Things take a turn, however, when they fall victim to an illusionist, someone who makes it appear things are happening that are really not. It means that August and Landon are acting on non-existent threats, which is bringing them negative public attention. It seems no matter how much of himself August sacrifices to help the people of the city, they are quick to turn on him when things aren’t perfect. But it soon becomes clear the situation is worse than some bad press or hostile comments. Someone wants August and Landon dead and the superheroes destroyed, and they are willing to do whatever it takes to get their way.
A Hero in Hiding is the second book in Alice Winters’ Vexing Villains series. The first book, A Villain for Christmas, was originally published as part of the multi-author Snow Globe Christmas series, but has now been re-covered and re-released to start this new series. The books follow the same main characters in Landon and August, so it is helpful to start with book one so you see the beginning of their relationship, as well as get some background on the world building. I am a huge superhero fan, so I love this series and think Winters does an amazing job with this trope. The world building is fun and clever. I love the play on heroes and villains, the idea that it is not all so perfectly black and white. We get some fun super abilities, interesting political dynamics, and just an overall engaging set up for the series.
The mystery/suspense side of this is exciting, as we learn more about this illusionist and what they hope to achieve. As with most of Winters’ work, there are some serious, intense moments, as well as lots of comic relief. I particularly like how the bad guy storyline really serves to showcase so much about Landon and August and their own journey. While the first book had a little more focus on Landon’s backstory, this one gives a chance to delve more into August. We have already seen how August has this pressure from all fronts to be this perfect hero and he is just drowning in the responsibility and obligation to do everything right all the time.
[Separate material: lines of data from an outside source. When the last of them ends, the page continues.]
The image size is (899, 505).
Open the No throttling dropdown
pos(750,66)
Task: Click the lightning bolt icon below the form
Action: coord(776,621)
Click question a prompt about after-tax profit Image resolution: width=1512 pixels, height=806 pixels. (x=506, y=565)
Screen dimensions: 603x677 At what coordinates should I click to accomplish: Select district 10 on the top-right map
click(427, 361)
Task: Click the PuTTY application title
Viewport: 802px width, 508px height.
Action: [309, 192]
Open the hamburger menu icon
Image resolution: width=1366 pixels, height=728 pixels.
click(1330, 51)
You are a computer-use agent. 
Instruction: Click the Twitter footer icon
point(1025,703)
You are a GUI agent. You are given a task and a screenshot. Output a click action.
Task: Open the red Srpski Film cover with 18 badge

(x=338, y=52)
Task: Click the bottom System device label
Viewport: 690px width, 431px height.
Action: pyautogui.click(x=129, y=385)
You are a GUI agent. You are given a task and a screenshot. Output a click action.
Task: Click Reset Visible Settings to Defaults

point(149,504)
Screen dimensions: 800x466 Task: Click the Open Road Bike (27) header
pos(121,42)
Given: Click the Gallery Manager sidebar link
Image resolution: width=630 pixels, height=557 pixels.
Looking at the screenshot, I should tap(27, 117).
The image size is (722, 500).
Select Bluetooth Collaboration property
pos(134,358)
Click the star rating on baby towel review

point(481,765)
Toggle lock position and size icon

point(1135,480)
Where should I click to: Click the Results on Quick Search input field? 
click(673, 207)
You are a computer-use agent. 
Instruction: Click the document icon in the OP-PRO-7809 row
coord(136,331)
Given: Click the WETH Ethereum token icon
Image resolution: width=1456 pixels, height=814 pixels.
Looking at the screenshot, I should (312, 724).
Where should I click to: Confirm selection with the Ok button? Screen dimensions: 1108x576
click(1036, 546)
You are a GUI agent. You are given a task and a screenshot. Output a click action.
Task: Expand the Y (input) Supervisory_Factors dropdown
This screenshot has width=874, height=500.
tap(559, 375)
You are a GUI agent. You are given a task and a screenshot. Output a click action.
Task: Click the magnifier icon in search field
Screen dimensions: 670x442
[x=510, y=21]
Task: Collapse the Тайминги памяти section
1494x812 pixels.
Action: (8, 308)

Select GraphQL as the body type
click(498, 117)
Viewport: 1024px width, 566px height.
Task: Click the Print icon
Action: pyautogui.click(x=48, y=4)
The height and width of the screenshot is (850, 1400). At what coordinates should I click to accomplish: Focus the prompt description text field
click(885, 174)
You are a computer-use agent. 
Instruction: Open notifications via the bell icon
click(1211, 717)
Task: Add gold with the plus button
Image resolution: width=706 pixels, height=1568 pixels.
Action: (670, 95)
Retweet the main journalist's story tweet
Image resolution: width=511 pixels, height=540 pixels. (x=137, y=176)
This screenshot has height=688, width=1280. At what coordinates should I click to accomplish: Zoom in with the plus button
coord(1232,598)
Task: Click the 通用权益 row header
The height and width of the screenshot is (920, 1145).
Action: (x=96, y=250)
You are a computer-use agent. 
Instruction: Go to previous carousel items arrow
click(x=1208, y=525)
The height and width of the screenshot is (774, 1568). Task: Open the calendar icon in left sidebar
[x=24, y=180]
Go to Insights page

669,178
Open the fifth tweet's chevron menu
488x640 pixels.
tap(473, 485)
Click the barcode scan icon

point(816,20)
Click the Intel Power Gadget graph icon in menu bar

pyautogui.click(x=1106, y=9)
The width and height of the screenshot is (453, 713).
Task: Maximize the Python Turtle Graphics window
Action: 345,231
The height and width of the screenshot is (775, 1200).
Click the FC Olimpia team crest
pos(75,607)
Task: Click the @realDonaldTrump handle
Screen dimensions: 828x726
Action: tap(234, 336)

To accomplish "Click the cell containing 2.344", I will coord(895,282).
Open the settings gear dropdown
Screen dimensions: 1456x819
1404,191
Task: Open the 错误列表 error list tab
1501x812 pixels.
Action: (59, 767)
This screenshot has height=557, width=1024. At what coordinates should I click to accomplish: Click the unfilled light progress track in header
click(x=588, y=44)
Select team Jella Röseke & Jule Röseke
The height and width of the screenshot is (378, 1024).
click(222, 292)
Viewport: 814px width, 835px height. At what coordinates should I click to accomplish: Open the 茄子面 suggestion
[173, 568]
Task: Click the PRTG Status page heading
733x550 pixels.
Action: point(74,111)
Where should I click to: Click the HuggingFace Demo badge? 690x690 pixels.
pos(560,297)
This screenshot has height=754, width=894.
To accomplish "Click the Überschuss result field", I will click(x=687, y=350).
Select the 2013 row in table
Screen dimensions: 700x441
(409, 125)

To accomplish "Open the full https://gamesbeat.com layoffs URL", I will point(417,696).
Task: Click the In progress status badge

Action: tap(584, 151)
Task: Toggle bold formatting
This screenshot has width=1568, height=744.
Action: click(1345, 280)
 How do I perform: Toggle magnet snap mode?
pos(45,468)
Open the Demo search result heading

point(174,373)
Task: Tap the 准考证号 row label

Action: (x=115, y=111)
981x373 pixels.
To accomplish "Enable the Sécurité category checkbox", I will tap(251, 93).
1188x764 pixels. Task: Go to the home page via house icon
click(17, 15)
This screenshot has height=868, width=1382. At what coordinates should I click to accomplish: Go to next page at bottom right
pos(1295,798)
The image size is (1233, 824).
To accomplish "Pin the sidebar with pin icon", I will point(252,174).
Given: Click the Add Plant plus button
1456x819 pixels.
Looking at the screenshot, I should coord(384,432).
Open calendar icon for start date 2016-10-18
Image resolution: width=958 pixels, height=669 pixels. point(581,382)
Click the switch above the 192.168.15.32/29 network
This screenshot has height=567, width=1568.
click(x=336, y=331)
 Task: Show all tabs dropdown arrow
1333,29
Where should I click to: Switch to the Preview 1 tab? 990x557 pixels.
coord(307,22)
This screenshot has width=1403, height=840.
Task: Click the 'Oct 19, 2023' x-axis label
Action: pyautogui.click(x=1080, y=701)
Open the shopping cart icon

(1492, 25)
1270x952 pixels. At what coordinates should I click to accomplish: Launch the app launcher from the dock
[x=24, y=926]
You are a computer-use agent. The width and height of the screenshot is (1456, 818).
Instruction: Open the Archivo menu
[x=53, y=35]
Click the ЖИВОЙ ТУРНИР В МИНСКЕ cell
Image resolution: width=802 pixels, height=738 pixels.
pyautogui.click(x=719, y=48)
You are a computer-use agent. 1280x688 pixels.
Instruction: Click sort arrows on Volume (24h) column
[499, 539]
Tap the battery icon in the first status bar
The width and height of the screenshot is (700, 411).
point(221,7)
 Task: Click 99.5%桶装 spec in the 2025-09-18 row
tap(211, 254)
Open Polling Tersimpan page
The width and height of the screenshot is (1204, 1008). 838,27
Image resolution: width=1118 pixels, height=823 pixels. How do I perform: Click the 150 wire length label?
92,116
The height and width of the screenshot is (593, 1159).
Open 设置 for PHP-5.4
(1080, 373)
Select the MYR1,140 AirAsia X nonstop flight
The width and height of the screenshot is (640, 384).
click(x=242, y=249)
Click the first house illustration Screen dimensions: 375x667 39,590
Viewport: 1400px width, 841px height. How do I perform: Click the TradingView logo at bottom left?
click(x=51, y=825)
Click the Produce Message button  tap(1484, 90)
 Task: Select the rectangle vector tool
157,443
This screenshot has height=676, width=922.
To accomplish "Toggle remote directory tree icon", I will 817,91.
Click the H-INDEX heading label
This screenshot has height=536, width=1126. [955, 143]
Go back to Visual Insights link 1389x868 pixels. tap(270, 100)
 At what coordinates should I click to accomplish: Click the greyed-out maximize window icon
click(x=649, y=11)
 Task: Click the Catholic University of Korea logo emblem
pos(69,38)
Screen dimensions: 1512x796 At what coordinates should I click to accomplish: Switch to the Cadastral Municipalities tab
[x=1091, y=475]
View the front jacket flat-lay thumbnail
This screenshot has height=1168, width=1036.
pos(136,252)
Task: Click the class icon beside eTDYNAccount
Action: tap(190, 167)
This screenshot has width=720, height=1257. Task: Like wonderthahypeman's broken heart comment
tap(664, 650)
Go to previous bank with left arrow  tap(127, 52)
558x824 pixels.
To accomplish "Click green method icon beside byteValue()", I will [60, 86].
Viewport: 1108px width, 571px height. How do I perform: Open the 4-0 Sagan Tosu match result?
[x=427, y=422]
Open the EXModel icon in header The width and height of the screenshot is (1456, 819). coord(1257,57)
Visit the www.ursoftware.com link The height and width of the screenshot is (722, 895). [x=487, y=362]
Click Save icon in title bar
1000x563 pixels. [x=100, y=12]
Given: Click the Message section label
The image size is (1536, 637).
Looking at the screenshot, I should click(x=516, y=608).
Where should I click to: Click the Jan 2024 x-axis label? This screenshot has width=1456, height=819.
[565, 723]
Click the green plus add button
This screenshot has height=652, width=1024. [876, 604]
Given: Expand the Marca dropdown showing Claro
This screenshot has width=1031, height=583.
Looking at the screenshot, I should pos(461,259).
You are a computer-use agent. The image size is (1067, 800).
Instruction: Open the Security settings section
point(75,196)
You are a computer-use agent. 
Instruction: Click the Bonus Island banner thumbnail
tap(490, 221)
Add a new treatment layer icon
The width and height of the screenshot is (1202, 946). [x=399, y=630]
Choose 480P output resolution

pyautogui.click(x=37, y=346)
But here we see even more of that darker side — the wanna-be heroes who put lives at risk, the way the gawking crowds make things even more dangerous, how many from law enforcement sit back and let August solve the problems and shoulder the burdens himself. Even more, we get to learn about some of August’s true pain about events from his past that end up tying into the current situation and it is just so well explored. I felt like I came out of this one really having a better understanding of August and his character.
I just love Landon and August together and they have such a lovely partnership. These guys would do anything for one another and are fiercely protective of each other. I love how Landon can help loosen up August, and the way August keeps Landon a little more on the straight and narrow. They have a fun banter and really joyful dynamic that I like a lot. This book expands their partnership to include a few more in their team, including Landon’s incredibly stupid brother, a wild hitman turned strange friend, an out of control fire starter, and an uptight rule follower with a bit of a wild side. Deus, the hitman, is sort of “Leland light,” for those of you who have read the Hitman’s series. He provides a lot of comic relief and he has an interesting backstory that we just start to learn.
Overall, I am really enjoying this series and think Winters has done a great job mixing the fun and occasional silliness of this trope with some more weighty character development that balances things out well. I am excited to see that the series is developing further and I am looking forward to what is to come.